Senin, 30 Oktober 2017

Maaf




Di postingan saya sebelumnya yang berlabel catatan hati mengatakan akan menceritakan activity story di tempat mengajar, MA Atthahiriyah Lapeo. Nah, berhubung kemarin, 30 Oktober 2017 yang mungkin hanya bagi saya adalah keharuan.
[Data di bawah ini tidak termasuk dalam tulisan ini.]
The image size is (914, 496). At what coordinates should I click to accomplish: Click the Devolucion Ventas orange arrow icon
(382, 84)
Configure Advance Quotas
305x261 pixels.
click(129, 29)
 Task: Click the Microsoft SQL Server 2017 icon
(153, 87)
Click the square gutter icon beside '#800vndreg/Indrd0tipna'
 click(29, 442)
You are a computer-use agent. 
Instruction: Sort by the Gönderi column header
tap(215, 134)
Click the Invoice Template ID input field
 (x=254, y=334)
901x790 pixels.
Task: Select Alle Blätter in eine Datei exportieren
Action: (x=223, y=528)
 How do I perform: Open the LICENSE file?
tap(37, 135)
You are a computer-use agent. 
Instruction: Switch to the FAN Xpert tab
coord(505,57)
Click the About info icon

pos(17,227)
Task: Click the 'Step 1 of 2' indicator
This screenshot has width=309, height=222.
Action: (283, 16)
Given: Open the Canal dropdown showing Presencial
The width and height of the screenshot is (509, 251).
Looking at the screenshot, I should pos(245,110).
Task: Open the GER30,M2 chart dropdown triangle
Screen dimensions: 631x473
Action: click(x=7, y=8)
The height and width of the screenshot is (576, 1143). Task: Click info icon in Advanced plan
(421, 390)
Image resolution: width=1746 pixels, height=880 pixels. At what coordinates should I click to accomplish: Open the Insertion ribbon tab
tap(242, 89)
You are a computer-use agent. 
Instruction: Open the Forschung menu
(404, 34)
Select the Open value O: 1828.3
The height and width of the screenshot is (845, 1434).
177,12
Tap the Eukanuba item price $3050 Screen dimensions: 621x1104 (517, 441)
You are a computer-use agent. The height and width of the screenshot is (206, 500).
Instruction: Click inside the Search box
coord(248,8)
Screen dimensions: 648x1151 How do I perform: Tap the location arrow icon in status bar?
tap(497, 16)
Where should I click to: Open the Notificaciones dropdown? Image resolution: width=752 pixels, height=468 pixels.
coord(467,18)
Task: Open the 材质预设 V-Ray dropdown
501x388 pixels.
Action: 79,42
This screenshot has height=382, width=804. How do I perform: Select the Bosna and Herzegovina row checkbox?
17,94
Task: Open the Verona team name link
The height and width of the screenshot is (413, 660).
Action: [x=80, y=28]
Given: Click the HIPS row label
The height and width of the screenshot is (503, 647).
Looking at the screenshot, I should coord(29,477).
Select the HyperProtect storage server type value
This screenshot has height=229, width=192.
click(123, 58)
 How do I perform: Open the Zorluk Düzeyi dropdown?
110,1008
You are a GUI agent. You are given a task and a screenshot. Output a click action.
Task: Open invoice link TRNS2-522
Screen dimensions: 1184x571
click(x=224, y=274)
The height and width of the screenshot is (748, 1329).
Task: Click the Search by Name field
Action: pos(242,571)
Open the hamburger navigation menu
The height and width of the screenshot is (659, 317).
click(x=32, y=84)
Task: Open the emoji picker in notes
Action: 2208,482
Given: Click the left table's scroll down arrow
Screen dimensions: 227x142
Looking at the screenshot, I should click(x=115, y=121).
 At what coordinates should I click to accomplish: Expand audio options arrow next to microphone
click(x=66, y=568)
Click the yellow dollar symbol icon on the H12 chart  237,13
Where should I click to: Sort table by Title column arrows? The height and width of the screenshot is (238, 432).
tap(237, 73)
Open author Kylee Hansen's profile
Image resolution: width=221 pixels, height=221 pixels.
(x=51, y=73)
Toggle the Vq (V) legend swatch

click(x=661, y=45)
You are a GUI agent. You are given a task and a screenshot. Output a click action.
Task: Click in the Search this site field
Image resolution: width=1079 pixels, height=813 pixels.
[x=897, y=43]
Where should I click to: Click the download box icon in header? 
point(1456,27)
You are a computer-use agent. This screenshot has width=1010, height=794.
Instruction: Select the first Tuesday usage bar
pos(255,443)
Kenapa tidak? Saya merasa ada ketulusan muncul saat beberapa siswi yang berjumlah empat orang datang menemui saya di kantor hanya untuk minta maaf. Sampai-sampai ingin menangis saja.
Memangnya ada masalah apa?
Ya, sudah pasti ada masalah kan sebelum kata maaf itu menguap.
Begini ceritanya, jreng-jreng.... (kayak mau ngumumin juara lomba, hehehehe)
Jumat, 27 Oktober 2017 di mana saya bertugas di setiap Jumatnya untuk membimbing seluruh siswa-siswi yasinan bersama. Namun, sebelum melakukan kegiatan rutin saya menyuruh dua orang siswa menyapu tempat mengaji, yaitu halaman sekolah agar bisa dipasang karpet merah yang biasa diduduki setiap mengaji.
Kurang lebih menit menunggu tetapi tidak ada tanda-tanda ada yang menyapu, kedua siswa yang saya suruh menyapu malah asyik cerita di kelasnya. Hah, langsung saja saya mencari anak itu dan memberi kopi pahit. Memberikan wejangan agar jangan mengulangi, namun salah satu dari mereka malah melawan. Astagfirullah. Otomatis guru yang baru belajar ini langsung naik darah. Adu mulut pun tak terelakkan antara siswa dan guru. Untung saja tak berlangsung lama dan saya menyuruh beberapa siswa laki-laki mengambil karpet di perpustakaan sekolah kemudian memasangnya, supaya yasinan segera dilakukan.
Eh, anak yang tadi bersama sahabat-sahabatnya yang juga kena imbas marah karena tidak membantu temannya menyapu malah minta izin sebentar ke kamar mandi. Hmmmm, meskipun masih marah tetap saja saya beri izin.
Lima menit kemudian mereka kembali dengan mata memerah. Oh, ternyata habis menangis.
Pun saya tetap menyuruh mereka ikut mengaji. Hah.
***
Dua hari berlalu tepatnya Senin, 30 Oktober 2017. Keempat anak yang meminta izin ke kamar mandi sebelum mereka ikut yasinan itu, menemui kepala sekola dan wakil kepala sekolah untuk meminta surat pindah, hanya saja tak ditanggapi.
Dan, perasaan bersalah muncul. Mungkingkah kata-kataku kala itu terlalu kasar? Sampai membuat mereka sakit dan tersinggung? Bukankah saya hanya bertujuan mendidik mereka?
“Tidak usah menjadi beban pikiran. Toh mereka yang salah,” Bu Faramida, salah satu best friend di tempat mengajar yang merupakan guru sejarah menasehati.
Hanya saja, tetap kepikiran. Hah. Saya tipe orang yang kalau punya masalah harus cerita kepada yang  saya anggap bisa membantu, termasuk bu Faramida dan bu Sulfiani, yang merupakan wali kelas, keempat siswi yang minta pindah sekolah tersebut.
Untungya, dia berinisiatif mencoba bicara dari hati ke hati dengan ke empat anak itu dan hasilnya, WOW. Spektakuler. Keempat siswi itu datang meminta maaf, muncul kaca-kaca di mata mereka yang tumpah ketika menyalami tanganku. Hah. Ada kehangatan terasa. Pun sadar, terkadang masalah ada supaya membuat kita lebih dekat dan mengerti sama lain. Pun juga berjanji, akan mencoba lebih baik lagi dalam mendidik, bukan dengan memberi kopi hitam melainkan kelembutan. Bismillah. Insya Allah.